At the CEDIA Expo in Indianapolis earlier this month, the event’s keynote presentation was by the well-known physicist, author, and TV personality Michio Kaku who presented his rather dramatic view of the future – complete with a rash of technology predictions. Kaku’s presentation covered a lot of ground including military technology, the home of the future, the office of the future, future medical technology, and even the future of car technology.
Today, we found out that at least one of Kaku’s predictions is coming closer to reality, faster perhaps than even he imagined…
As we mentioned in a previous post, Kaku was quite the character. It always surprises me to hear a man of science cracking jokes in a presentation that was more comedic than calculating. After a somewhat lengthy discussion on why physicists can even predict stock market crashes, Kaku began a rapid-fire presentation that covered a lot of technology predictions.

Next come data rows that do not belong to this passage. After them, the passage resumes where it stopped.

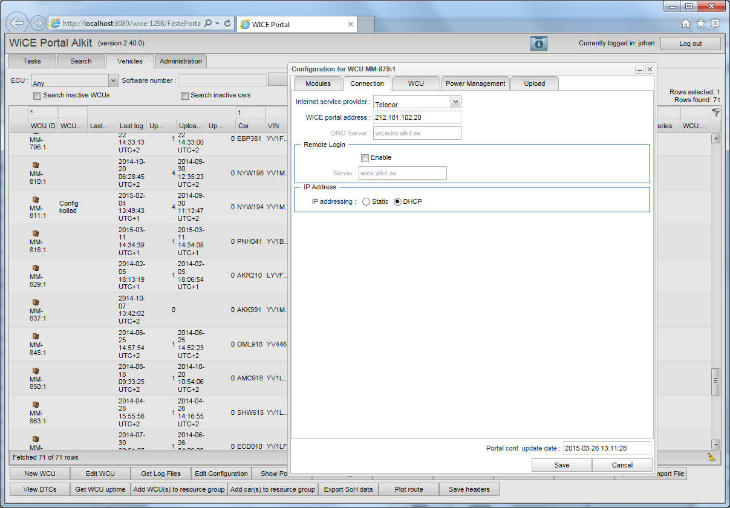Switch to the Power Management tab

coord(475,83)
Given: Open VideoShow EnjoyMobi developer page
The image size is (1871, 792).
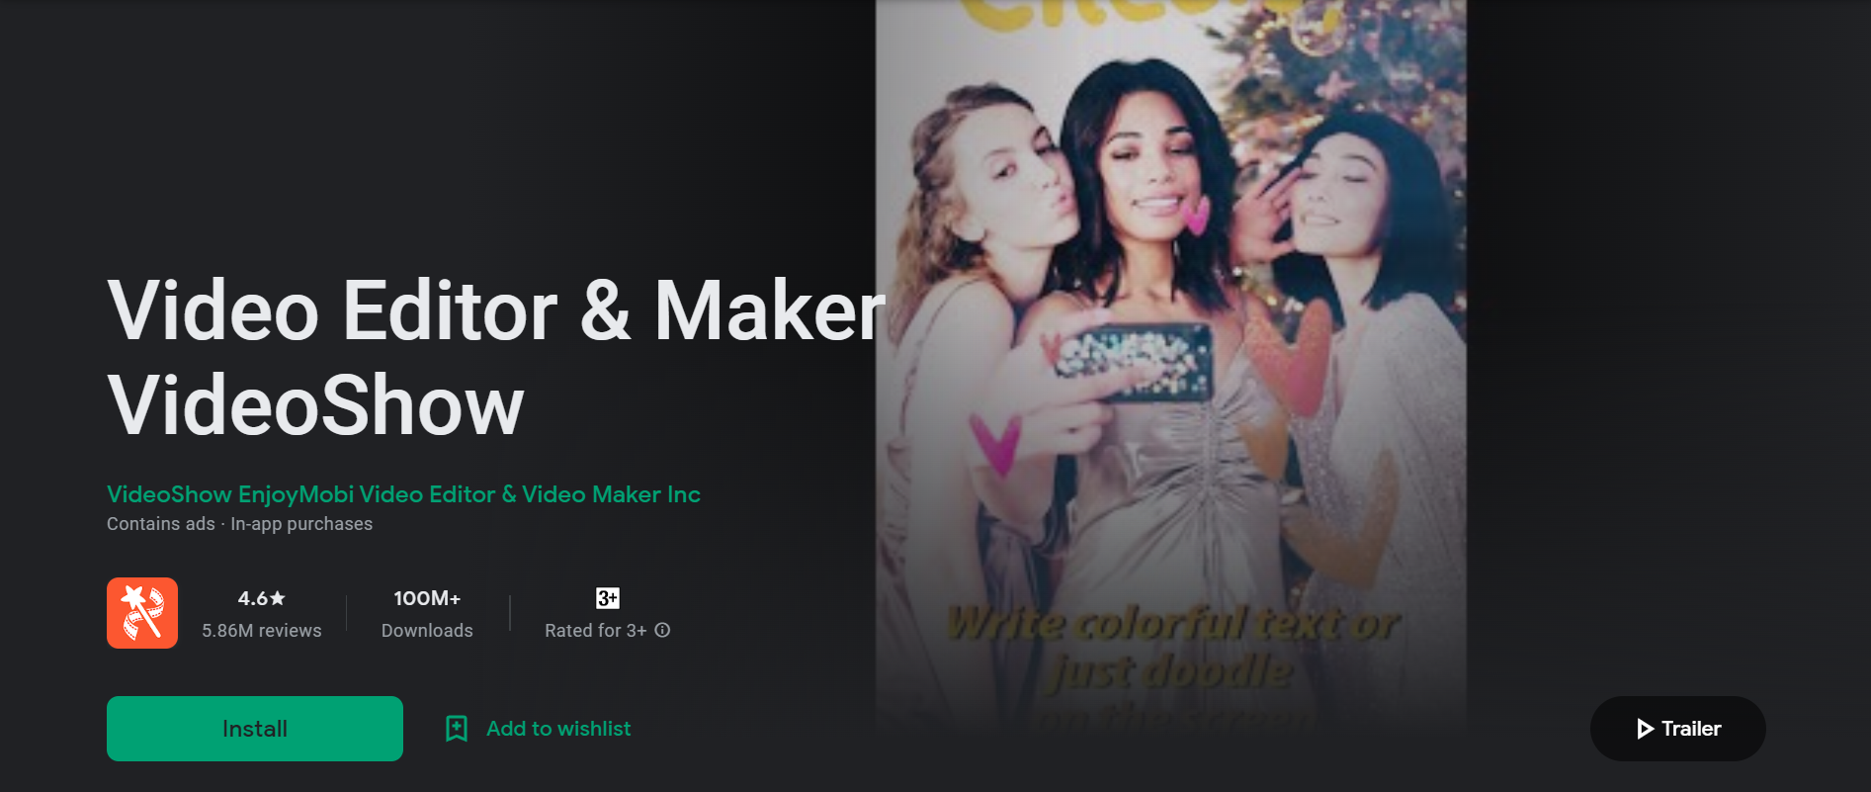Looking at the screenshot, I should [x=403, y=494].
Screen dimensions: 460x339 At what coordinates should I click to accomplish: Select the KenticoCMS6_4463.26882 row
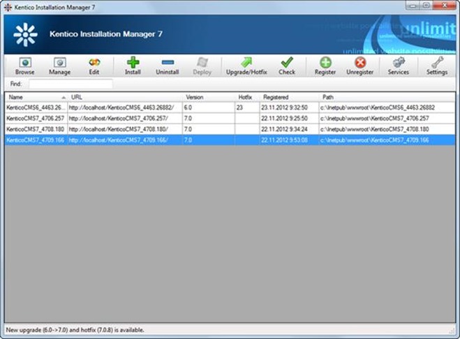click(35, 108)
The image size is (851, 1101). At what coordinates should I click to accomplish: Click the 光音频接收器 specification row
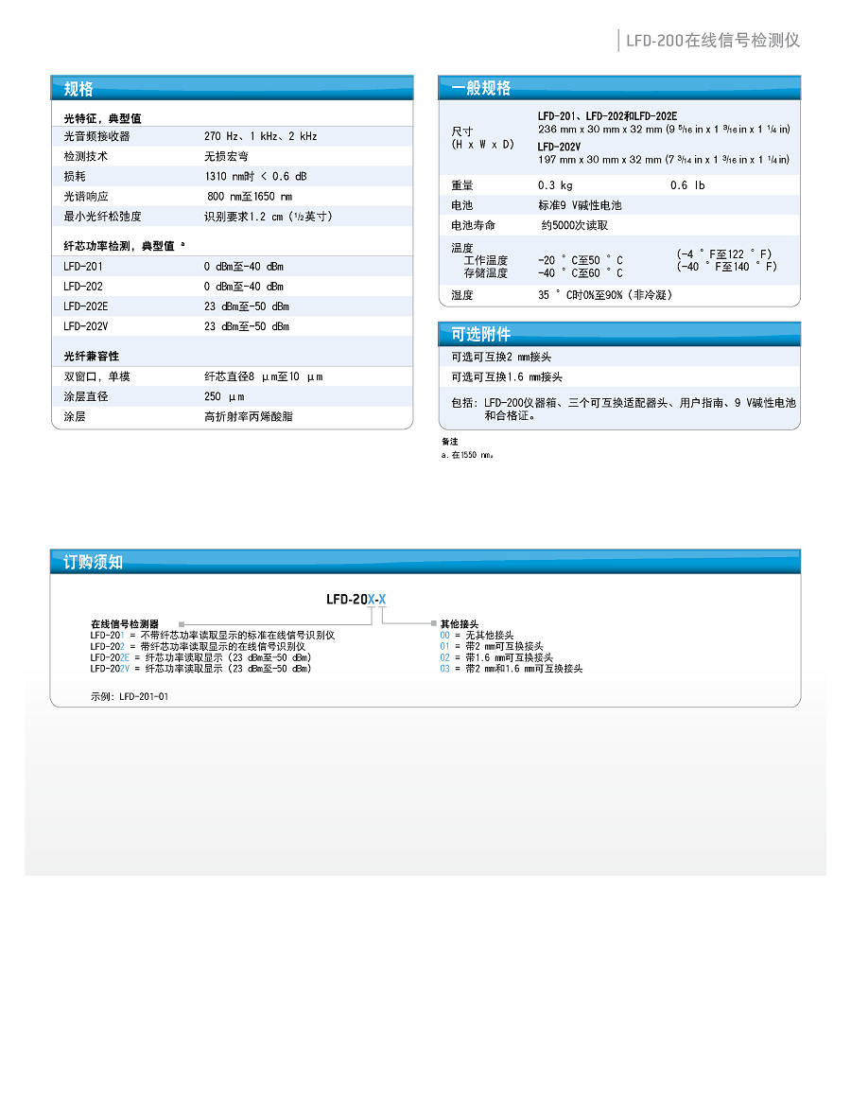click(x=232, y=136)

It is highly unlikely that all of his predictions will come true. And perhaps, that was why he chose to cover so much ground in so many different categories. That way, if ever questioned in the future about his incorrect predictions, he will be able to point to those inevitable few that will turn out to be correct.
Car and [No] Driver…
Kaku force-fed the group more than 25 specific predictions covering a wide range of areas. But Kaku paused on one specific prediction – the driverless car of the future. Although he did specifically mention the Google driverless (also called autonomous) car project, the image he showed was not the Google car, but a version from some other technology group.
The physicist was adamant about the need to address traffic accidents.
“40,000 people a year die in car accidents,” Kaku told the audience of tech-enthusiasts at CEDIA, suggesting that this represented more Americans lost each year than are lost in some wars. “Google has said that in eight years, we’ll have this car in your garage.”
Closer to legality, if not reality…
Today, we learned that Jerry Brown, the Governor of California, had signed into law yesterday, a bill that would permit Google to begin testing their autonomous car in some of the most populous cities in the United States. While Nevada had authorized testing last year, Google was eager to try out the vehicle in more congested scenarios.
“Today we are looking at science fiction become tomorrow’s reality,” Governor Brown proclaimed at a special signing ceremony to mark the occasion at Google’s headquarters in Mountain View, CA.
The automotive industry has been slowly moving towards robotic cars, introducing semi-autonomous features such as parking assistance, lane-departure warning systems, and adaptive cruise control systems. But Google has been one of the most aggressive developers of a fully autonomous automobile with a multi-year project in which they have invested millions of dollars.
Includes fail-safe function…
Currently, the company uses a modified Toyota Prius that operates completely independent of a driver thanks to built-in video cameras, radar sensors, a laser rangefinder, and detailed maps. According to a story in Bloomberg News, the car does include a “fail-safe” system in which a driver can take control from the car by simply grabbing the steering wheel or touching the brakes – much like with today’s standard cruise control.
Although the new law has been signed, it directs the California Department of Motor Vehicles to develop regulations governing the licensing, bonding, testing and operation of autonomous vehicles. This of course suggests that it yet may be some time before California pedestrians will be dodging cars in crosswalks and shaking their fists at…no one.